My own methods were a lot more blunt, but I slowed my motions down, careful not to burn Brianna with power.
I could see the clockworks of her own power around her as she began to speak arcane words, her wand summoning the first of many spells from the walls of the house to the center of our circle where she poked at it, never ceasing her chanting, until the tight knotwork of the spell unraveled and the threads broke away, the light within them dying as they drifted off to the far corners of the library.
As we worked, I tried to see if I could tell what the spells were. Some I could see were time spells from the way they pulled the threads of magic into elaborate braids that just made sense to my eyes. But most were more like the brain fog spell, just angry squiggles of power that had no order to my eyes, no story I could tell.
We worked for hours. Occasionally I would sense Sophie's energy beginning to flag, and I would catch up a ball of magical light and pass it to her. I don't know if she was aware, but each time her back would straighten, and her hands would become more fully expressive as they teased the threads into dancing through her fingers.
But even I couldn't keep it up forever. I was narrowing my focus to just gathering the energy and feeding it to Brianna. I wasn't trying to watch the spells as she dismantled them anymore. I certainly wasn't paying attention to the world outside of the three of us.
So it came as a bit of a surprise when Brianna untangled one last particularly brutal knot of magic, and there was no spell to pull into our circle after it.
We all opened our eyes. "Is that it? Did we get everything?" I asked, but Brianna just held up a finger to ask for silence.
Sophie and I watched her scribble away inside her notebook, filling page after page at a furio
us pace. She even had to switch pens at one point as the first ran dry.
By the time she was done, it was well past midnight, but her eyes were bright with energy. Maybe we'd given her too much. There'd be no sleep for her now.
"Did we get it all?" Sophie asked her. Brianna tipped her head then gave a qualified nod.
"Everything else around us felt like older magic," Brianna said. "I didn't want to risk damaging the spells Miss Zenobia wove into the house itself. We need that protection, all of us over all of the decades of the school." Then she launched herself to her feet, putting out a hand to help each of us get our own weary legs under us.
"Now what?" Sophie asked, but Brianna just pulled us along, out of the library to the door of Miss Zenobia's office. She dropped our hands as she looked around. By square footage, it should have been a rather spacious office. But long decades of acquiring magical objects had crowded it full of more things than I could even name. I did recognize a few things we had managed to destroy in the present, releasing spells I wasn't anxious to tangle with at the moment. I hugged my arms close to my sides and stayed in the doorway.

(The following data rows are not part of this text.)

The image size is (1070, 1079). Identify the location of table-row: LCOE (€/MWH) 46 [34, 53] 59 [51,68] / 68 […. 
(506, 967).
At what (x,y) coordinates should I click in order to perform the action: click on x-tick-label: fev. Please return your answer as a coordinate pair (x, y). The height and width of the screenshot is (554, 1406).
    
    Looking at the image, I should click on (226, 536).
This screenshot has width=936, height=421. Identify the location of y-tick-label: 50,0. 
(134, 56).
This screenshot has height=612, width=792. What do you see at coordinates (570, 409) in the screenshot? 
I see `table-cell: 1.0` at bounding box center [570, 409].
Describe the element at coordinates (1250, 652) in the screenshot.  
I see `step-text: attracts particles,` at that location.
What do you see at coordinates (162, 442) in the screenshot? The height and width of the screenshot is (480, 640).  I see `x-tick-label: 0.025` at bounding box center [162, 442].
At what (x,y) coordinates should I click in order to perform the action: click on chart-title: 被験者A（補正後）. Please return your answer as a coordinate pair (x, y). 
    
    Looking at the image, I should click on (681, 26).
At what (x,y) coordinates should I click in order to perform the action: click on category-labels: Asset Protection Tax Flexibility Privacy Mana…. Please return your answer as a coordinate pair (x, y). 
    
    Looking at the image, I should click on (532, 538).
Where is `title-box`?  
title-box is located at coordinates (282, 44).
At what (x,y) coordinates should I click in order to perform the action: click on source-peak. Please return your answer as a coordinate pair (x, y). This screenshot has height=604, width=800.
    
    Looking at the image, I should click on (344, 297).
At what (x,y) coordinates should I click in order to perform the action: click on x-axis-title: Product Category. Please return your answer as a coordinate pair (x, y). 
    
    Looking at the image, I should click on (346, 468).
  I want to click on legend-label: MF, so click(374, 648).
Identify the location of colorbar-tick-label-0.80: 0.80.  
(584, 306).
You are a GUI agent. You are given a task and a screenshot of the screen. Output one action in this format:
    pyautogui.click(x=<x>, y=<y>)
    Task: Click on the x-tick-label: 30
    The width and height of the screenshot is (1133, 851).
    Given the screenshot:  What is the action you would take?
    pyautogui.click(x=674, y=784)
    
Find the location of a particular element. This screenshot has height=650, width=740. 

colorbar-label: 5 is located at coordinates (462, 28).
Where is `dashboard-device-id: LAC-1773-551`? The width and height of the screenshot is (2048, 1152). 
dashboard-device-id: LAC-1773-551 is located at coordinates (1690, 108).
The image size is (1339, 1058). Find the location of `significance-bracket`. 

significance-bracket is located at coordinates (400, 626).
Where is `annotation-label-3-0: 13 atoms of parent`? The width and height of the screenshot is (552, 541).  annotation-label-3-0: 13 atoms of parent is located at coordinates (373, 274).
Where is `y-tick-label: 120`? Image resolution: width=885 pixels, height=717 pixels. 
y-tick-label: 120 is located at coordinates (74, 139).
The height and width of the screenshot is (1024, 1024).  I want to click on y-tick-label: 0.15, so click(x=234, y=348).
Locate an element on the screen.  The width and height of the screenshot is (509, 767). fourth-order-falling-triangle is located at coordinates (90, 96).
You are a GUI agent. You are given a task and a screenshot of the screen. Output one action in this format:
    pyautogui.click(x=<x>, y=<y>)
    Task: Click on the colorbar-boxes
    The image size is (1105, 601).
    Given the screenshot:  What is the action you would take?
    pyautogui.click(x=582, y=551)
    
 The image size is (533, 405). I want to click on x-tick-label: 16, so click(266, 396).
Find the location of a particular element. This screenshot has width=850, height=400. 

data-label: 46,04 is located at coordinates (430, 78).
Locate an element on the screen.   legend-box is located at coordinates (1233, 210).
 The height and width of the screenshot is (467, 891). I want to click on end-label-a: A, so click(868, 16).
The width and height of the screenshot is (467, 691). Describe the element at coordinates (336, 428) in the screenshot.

"Ah!" Brianna cried, running around the desk and standing on tiptoe to reach something on the top of the shelf behind the desk chair.
The box she set on the desktop was very, very familiar. The last time I had been in this office with that box was the night I had seen the ghostly form of Miss Zenobia Weekes. The night I had found out I was a witch.
"Should you be touching that?" Sophie asked. She, like me, had opted to stay close to the door.
Brianna ignored that question, but she did seem to change her mind about lifting the latch to open the lid. "This was the focal point of the real spells," she said.
"Wait, are you saying everything was a lie?" I asked.
"What? No!" Brianna said. "I told you, Miss Zenobia's spells have a very different feel to them than anything this coven whipped together. And what Miss Zenobia did, to send a piece of herself into the future to speak to us on that night, that was very advanced magic. No one in that coven is remotely at that level. And it had a cost. Years of her life, remember?"